ISAIA 49,13-17: UN AMORE MATERNO (TAIZÉ)
http://www.taize.fr/it_article172.html?date=2008-07-01
TAIZÉ COMMENTI BIBLICI ALLE LETTURE
ISAIA 49,13-17: UN AMORE MATERNO
Giubilate, o cieli; rallegrati, o terra, gridate di gioia, o monti, perché il Signore consola il suo popolo e ha pietà dei suoi miseri. Sion ha detto: “Il Signore mi ha abbandonato, il Signore mi ha dimenticato”. Si dimentica forse una donna del suo bambino, così da non commuoversi per il figlio delle sue viscere? Anche se queste donne si dimenticassero, io invece non ti dimenticherò mai. Ecco, ti ho disegnato sulle palme delle mie mani, le tue mura sono sempre davanti a me. I tuoi costruttori accorrono, i tuoi distruttori e i tuoi devastatori si allontanano da te. (Isaia 49,13-17)
Sembra che Dio abbia dimenticato il suo popolo. In questo momento sono in esilio a Babilonia, abbattuti, nostalgici, depressi. Sion, la loro città natale è così lontana, essa è disertata e in rovina.
Questa esperienza storica, fatta dal popolo di Dio in un dato momento, può gettare una luce su delle esperienze simili che ogni gruppo o ogni individuo può conoscere; la preghiera, se ancora sussiste, diventa un lamento: «Dio mi ha dimenticato».
Per bocca del profeta, Dio risponde a questo lamento con grande forza e infinita dolcezza. Supporre che Dio ci dimentica, è ingannarci pesantemente. Dio si paragona a una madre (le immagini bibliche di Dio non sono unicamente maschili) la cui preoccupazione per il suo bambino non viene mai meno: le attenzioni di Dio sono ancora più fedeli. In un’altra immagine, Dio ha inciso il nome del suo popolo non su qualche monumento esterno, ma sul palmo della sua mano, da cui non può separarsi. Lo stato delle mura della città, in rovina, non significa che Dio sia assente o che non si occupi di essa: no, il popolo gli è sempre presente, sarà ricostruito e ritornerà alla vita.
L’annuncio che il profeta fa dell’amore proveniente da Dio trasforma già la situazione, ancor prima del ritorno concreto dall’esilio; è una buona novella, la cui gioia deborda già dai contorni del popolo di Dio, sulla montagne, sulla terra, in tutto l’universo.

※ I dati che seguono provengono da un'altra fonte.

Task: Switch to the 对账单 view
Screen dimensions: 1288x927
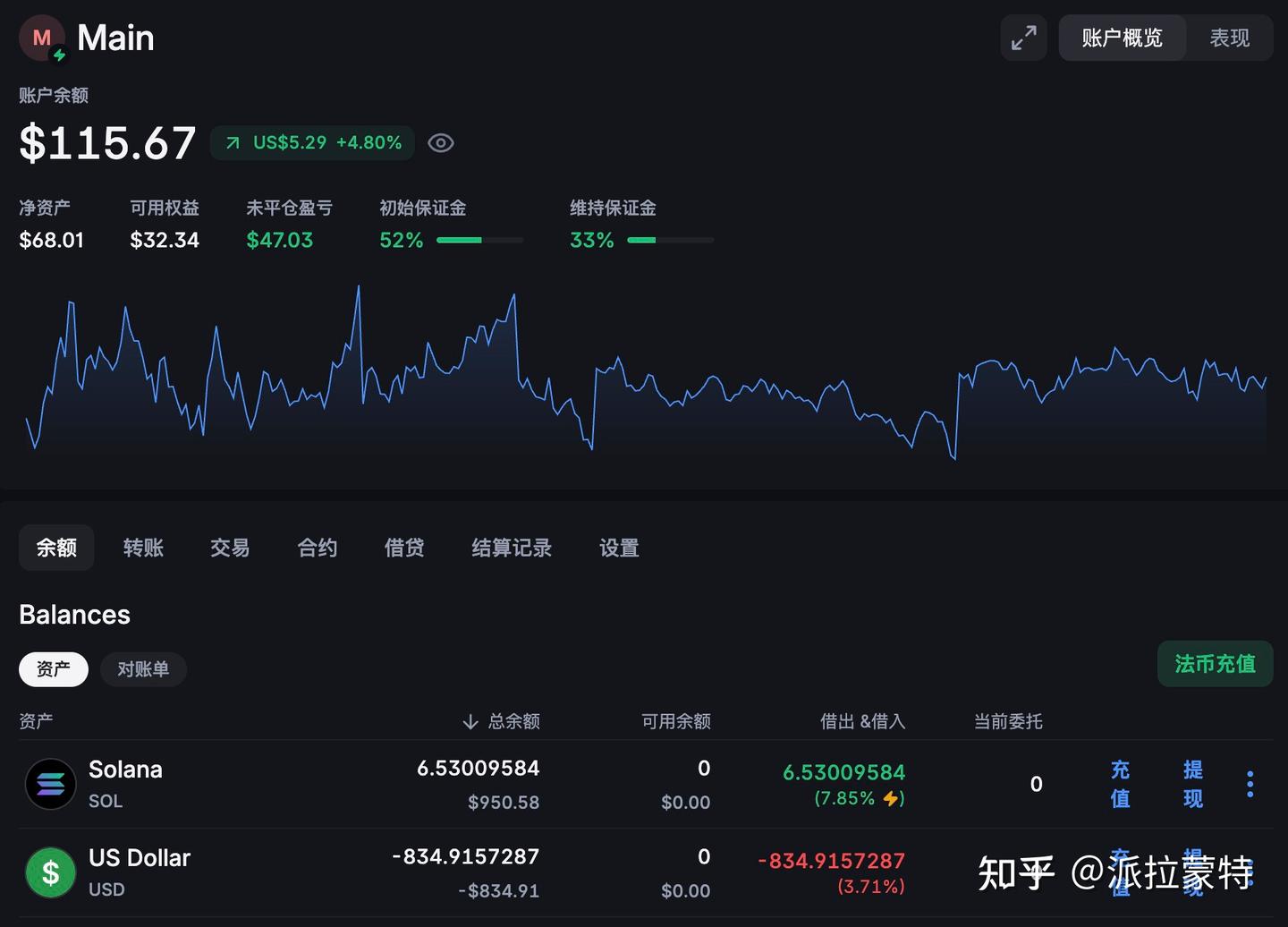Action: tap(143, 668)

Quali esperienze ho conosciuto, come individuo o in gruppo, del sentimento d’essere dimenticato da Dio?
In queste situazioni, che fare per dire a Dio che vorrei accogliere il suo amore, anche se non posso ancora percepirlo?
Che cosa fare per aiutare coloro che si sentono alienati o «in esilio» a cogliere questo amore che trasforma?